-- begin MATERIAL FOR THIS EXERCISE --

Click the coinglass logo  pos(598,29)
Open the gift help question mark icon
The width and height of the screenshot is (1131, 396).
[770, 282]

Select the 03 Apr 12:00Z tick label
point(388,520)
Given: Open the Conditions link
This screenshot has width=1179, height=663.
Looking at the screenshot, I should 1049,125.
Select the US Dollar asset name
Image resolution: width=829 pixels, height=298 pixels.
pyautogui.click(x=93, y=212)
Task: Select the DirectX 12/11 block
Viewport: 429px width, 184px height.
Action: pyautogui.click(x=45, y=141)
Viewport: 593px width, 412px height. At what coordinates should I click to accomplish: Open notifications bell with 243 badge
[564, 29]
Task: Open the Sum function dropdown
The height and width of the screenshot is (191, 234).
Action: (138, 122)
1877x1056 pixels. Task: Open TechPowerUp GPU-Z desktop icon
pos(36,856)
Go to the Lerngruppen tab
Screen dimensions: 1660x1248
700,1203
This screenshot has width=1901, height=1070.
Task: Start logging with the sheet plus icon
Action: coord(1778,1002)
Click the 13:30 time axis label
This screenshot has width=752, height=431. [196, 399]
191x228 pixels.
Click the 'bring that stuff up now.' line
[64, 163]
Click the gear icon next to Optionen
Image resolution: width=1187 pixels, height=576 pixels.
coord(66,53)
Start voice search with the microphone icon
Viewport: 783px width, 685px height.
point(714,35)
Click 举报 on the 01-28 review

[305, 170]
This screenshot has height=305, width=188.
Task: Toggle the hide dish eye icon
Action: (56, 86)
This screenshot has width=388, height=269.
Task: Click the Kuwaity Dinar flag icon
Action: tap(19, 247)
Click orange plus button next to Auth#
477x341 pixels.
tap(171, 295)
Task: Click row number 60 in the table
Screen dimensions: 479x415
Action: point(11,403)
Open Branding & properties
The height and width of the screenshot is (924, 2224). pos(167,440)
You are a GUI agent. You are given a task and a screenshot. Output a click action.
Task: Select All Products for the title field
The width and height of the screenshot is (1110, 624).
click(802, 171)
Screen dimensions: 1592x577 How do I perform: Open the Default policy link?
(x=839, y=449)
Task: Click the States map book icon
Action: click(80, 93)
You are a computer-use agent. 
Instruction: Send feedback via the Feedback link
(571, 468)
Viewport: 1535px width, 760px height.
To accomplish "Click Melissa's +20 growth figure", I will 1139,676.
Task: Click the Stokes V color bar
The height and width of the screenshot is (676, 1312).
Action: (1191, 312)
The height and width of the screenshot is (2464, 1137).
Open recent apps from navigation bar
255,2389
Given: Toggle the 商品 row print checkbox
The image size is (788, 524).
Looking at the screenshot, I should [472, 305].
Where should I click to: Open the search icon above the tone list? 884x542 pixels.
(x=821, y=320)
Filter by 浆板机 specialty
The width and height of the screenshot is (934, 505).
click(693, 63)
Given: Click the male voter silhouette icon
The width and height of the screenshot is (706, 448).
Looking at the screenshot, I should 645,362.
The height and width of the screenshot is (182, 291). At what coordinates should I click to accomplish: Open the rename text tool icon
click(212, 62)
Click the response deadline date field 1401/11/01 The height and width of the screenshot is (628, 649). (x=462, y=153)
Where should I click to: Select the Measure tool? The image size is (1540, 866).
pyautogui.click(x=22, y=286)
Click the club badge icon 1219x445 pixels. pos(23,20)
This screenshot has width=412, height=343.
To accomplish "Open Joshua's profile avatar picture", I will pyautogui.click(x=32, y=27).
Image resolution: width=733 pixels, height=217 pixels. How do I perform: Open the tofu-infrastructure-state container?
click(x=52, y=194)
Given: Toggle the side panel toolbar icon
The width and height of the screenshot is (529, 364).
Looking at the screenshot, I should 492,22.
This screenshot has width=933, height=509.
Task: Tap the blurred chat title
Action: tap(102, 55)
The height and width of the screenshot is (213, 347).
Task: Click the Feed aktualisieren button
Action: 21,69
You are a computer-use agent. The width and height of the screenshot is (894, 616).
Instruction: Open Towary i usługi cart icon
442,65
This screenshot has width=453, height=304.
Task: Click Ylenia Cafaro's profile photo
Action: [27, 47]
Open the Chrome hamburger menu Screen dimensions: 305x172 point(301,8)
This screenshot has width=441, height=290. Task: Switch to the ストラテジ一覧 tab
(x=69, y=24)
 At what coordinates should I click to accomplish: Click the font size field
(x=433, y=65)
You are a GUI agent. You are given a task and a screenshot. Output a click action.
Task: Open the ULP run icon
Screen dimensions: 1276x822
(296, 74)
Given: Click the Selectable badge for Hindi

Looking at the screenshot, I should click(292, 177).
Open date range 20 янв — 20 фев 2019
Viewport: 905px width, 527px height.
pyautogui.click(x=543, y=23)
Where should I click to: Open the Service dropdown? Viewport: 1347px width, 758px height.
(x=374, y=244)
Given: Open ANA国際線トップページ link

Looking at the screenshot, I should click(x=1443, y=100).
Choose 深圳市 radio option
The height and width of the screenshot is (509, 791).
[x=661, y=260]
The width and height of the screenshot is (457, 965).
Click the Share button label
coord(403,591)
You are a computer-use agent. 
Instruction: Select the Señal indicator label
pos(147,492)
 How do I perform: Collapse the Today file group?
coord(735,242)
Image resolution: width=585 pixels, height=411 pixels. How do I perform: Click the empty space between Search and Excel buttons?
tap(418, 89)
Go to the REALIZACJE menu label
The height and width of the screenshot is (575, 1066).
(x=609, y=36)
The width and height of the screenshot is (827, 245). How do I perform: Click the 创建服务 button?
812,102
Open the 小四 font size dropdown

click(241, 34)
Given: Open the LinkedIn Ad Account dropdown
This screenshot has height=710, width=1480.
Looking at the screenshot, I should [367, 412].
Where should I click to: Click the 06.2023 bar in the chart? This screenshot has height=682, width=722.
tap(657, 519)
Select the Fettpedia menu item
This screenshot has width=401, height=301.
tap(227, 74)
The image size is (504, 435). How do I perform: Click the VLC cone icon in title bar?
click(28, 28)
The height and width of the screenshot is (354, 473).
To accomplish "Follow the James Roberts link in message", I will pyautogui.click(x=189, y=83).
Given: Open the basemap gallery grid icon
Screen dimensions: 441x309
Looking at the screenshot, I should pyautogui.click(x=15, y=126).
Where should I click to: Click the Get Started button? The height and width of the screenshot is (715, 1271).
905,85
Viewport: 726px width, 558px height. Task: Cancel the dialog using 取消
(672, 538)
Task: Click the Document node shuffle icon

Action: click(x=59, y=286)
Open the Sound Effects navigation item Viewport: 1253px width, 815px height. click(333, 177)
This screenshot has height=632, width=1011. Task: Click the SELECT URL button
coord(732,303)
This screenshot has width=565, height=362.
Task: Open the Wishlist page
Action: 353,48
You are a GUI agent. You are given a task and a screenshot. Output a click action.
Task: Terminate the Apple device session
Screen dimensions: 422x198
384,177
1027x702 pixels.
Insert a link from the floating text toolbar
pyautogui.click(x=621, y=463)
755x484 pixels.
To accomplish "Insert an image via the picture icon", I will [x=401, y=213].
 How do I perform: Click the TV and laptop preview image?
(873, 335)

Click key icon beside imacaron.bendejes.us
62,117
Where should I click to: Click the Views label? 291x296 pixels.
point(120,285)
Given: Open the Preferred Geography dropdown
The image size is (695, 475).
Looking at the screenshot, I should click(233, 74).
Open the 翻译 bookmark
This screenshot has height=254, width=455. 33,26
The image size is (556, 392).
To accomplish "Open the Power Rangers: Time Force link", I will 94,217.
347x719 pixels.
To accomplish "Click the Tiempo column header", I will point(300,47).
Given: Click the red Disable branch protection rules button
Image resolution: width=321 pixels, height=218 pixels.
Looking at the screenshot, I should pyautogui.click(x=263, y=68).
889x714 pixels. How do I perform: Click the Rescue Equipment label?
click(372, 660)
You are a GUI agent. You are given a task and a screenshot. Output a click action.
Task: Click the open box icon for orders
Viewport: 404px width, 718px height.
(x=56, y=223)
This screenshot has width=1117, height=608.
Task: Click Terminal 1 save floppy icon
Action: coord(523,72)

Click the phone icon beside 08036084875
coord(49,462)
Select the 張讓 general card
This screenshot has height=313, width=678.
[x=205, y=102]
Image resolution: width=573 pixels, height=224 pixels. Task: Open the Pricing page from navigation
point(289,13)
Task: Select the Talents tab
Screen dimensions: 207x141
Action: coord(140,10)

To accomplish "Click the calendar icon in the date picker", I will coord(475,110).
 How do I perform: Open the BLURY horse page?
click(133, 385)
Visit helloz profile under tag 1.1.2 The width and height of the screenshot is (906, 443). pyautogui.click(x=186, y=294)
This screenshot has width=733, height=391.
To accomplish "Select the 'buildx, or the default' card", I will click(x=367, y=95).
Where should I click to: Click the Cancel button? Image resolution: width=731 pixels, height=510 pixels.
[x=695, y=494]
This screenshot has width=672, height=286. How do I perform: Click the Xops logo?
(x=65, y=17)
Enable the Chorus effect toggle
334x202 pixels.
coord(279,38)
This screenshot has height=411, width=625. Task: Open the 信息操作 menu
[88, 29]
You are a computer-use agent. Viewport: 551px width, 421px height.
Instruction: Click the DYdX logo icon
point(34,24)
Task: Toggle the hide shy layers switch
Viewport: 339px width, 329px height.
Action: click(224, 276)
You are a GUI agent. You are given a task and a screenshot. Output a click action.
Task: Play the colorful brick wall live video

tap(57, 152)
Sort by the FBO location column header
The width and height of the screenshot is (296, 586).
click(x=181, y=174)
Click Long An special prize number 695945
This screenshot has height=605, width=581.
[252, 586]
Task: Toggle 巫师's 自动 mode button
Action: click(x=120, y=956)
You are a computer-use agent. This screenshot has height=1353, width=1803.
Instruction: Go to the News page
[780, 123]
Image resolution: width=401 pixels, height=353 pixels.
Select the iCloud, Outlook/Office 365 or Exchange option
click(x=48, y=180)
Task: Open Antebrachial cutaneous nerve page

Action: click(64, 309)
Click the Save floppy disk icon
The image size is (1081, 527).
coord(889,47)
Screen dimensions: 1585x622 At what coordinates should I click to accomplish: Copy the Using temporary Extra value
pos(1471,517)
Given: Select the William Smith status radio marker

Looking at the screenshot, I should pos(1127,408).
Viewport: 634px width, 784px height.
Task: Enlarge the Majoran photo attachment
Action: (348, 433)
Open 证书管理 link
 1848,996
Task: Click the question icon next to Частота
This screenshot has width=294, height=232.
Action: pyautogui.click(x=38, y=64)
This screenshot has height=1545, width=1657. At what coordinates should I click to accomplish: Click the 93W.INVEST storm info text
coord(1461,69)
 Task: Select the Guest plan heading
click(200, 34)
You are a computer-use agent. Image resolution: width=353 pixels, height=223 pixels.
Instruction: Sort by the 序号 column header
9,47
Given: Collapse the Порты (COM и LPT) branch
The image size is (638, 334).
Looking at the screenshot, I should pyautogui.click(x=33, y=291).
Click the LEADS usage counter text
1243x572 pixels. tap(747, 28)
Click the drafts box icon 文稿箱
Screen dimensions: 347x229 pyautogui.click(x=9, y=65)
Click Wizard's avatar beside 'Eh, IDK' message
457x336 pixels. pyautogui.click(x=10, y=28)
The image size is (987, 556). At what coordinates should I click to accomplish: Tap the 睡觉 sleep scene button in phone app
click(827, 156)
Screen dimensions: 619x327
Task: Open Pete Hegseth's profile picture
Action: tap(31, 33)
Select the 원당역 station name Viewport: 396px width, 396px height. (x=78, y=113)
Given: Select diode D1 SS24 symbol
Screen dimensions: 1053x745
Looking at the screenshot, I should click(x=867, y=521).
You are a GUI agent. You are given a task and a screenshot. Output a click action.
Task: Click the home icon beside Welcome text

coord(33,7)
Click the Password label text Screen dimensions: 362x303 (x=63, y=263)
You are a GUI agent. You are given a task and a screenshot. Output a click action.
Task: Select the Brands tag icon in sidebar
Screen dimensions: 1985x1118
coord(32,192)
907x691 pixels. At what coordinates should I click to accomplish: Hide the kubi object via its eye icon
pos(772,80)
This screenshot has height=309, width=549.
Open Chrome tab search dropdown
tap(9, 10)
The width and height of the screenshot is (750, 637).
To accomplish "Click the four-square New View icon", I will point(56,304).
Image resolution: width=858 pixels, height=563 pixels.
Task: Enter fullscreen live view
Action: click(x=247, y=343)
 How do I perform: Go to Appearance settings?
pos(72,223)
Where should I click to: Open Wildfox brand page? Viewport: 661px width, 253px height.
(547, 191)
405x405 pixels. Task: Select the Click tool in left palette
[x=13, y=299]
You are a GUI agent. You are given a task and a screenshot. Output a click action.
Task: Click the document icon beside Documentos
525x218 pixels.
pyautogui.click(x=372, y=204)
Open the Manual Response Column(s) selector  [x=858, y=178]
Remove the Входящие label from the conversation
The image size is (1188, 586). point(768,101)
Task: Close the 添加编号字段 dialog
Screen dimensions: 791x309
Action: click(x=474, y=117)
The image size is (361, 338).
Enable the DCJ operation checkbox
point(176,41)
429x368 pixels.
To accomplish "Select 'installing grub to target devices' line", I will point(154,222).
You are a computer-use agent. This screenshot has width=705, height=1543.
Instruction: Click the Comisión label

-- end MATERIAL FOR THIS EXERCISE --

→ DESCRIPTION OF THE TASK:
Copy the data above verbatim, from its first line through the line containing "Action: tap(19, 247)", with both of those lines included.

→ COMPLETED EXERCISE:
Click the coinglass logo  pos(598,29)
Open the gift help question mark icon
The width and height of the screenshot is (1131, 396).
[770, 282]

Select the 03 Apr 12:00Z tick label
point(388,520)
Given: Open the Conditions link
This screenshot has width=1179, height=663.
Looking at the screenshot, I should 1049,125.
Select the US Dollar asset name
Image resolution: width=829 pixels, height=298 pixels.
pyautogui.click(x=93, y=212)
Task: Select the DirectX 12/11 block
Viewport: 429px width, 184px height.
Action: pyautogui.click(x=45, y=141)
Viewport: 593px width, 412px height. At what coordinates should I click to accomplish: Open notifications bell with 243 badge
[564, 29]
Task: Open the Sum function dropdown
The height and width of the screenshot is (191, 234).
Action: (138, 122)
1877x1056 pixels. Task: Open TechPowerUp GPU-Z desktop icon
pos(36,856)
Go to the Lerngruppen tab
Screen dimensions: 1660x1248
700,1203
This screenshot has width=1901, height=1070.
Task: Start logging with the sheet plus icon
Action: coord(1778,1002)
Click the 13:30 time axis label
This screenshot has width=752, height=431. [196, 399]
191x228 pixels.
Click the 'bring that stuff up now.' line
[64, 163]
Click the gear icon next to Optionen
Image resolution: width=1187 pixels, height=576 pixels.
coord(66,53)
Start voice search with the microphone icon
Viewport: 783px width, 685px height.
point(714,35)
Click 举报 on the 01-28 review

[305, 170]
This screenshot has height=305, width=188.
Task: Toggle the hide dish eye icon
Action: (56, 86)
This screenshot has width=388, height=269.
Task: Click the Kuwaity Dinar flag icon
Action: tap(19, 247)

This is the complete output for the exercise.